#### Your instructions
Return each record shown below exactly, with none omitted.

Saved entries:
______________________________

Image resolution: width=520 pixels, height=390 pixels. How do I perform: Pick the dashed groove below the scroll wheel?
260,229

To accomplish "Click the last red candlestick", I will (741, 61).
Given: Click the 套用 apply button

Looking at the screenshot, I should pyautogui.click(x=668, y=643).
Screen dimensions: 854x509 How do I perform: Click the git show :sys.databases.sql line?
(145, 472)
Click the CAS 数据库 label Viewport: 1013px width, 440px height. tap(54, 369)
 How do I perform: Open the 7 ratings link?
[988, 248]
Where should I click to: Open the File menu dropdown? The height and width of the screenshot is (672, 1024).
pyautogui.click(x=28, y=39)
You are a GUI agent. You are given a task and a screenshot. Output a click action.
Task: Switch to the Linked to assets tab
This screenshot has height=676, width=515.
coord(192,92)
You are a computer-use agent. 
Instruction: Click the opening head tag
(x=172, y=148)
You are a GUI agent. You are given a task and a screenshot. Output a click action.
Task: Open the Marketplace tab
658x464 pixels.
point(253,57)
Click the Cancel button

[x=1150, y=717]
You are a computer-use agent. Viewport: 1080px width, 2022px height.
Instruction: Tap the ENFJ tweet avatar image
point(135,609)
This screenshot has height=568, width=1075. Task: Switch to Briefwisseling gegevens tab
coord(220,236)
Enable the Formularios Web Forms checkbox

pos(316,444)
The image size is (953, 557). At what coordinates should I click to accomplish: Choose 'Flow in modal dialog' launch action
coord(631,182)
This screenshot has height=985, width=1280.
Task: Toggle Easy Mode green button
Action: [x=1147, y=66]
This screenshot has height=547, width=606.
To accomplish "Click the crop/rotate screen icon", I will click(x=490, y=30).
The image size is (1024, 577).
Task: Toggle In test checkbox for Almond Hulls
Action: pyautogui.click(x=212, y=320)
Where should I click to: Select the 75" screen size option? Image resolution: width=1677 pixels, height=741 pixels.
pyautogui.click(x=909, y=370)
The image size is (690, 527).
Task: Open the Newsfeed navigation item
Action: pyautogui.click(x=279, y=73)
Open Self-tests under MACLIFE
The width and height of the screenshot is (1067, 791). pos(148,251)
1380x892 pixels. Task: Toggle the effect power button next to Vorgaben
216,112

______________________________

#### Answer box
Image resolution: width=520 pixels, height=390 pixels. How do I perform: Pick the dashed groove below the scroll wheel?
260,229

To accomplish "Click the last red candlestick", I will (741, 61).
Given: Click the 套用 apply button

Looking at the screenshot, I should pyautogui.click(x=668, y=643).
Screen dimensions: 854x509 How do I perform: Click the git show :sys.databases.sql line?
(145, 472)
Click the CAS 数据库 label Viewport: 1013px width, 440px height. tap(54, 369)
 How do I perform: Open the 7 ratings link?
[988, 248]
Where should I click to: Open the File menu dropdown? The height and width of the screenshot is (672, 1024).
pyautogui.click(x=28, y=39)
You are a GUI agent. You are given a task and a screenshot. Output a click action.
Task: Switch to the Linked to assets tab
This screenshot has height=676, width=515.
coord(192,92)
You are a computer-use agent. 
Instruction: Click the opening head tag
(x=172, y=148)
You are a GUI agent. You are given a task and a screenshot. Output a click action.
Task: Open the Marketplace tab
658x464 pixels.
point(253,57)
Click the Cancel button

[x=1150, y=717]
You are a computer-use agent. Viewport: 1080px width, 2022px height.
Instruction: Tap the ENFJ tweet avatar image
point(135,609)
This screenshot has height=568, width=1075. Task: Switch to Briefwisseling gegevens tab
coord(220,236)
Enable the Formularios Web Forms checkbox

pos(316,444)
The image size is (953, 557). At what coordinates should I click to accomplish: Choose 'Flow in modal dialog' launch action
coord(631,182)
This screenshot has height=985, width=1280.
Task: Toggle Easy Mode green button
Action: [x=1147, y=66]
This screenshot has height=547, width=606.
To accomplish "Click the crop/rotate screen icon", I will click(x=490, y=30).
The image size is (1024, 577).
Task: Toggle In test checkbox for Almond Hulls
Action: pyautogui.click(x=212, y=320)
Where should I click to: Select the 75" screen size option? Image resolution: width=1677 pixels, height=741 pixels.
pyautogui.click(x=909, y=370)
The image size is (690, 527).
Task: Open the Newsfeed navigation item
Action: pyautogui.click(x=279, y=73)
Open Self-tests under MACLIFE
The width and height of the screenshot is (1067, 791). pos(148,251)
1380x892 pixels. Task: Toggle the effect power button next to Vorgaben
216,112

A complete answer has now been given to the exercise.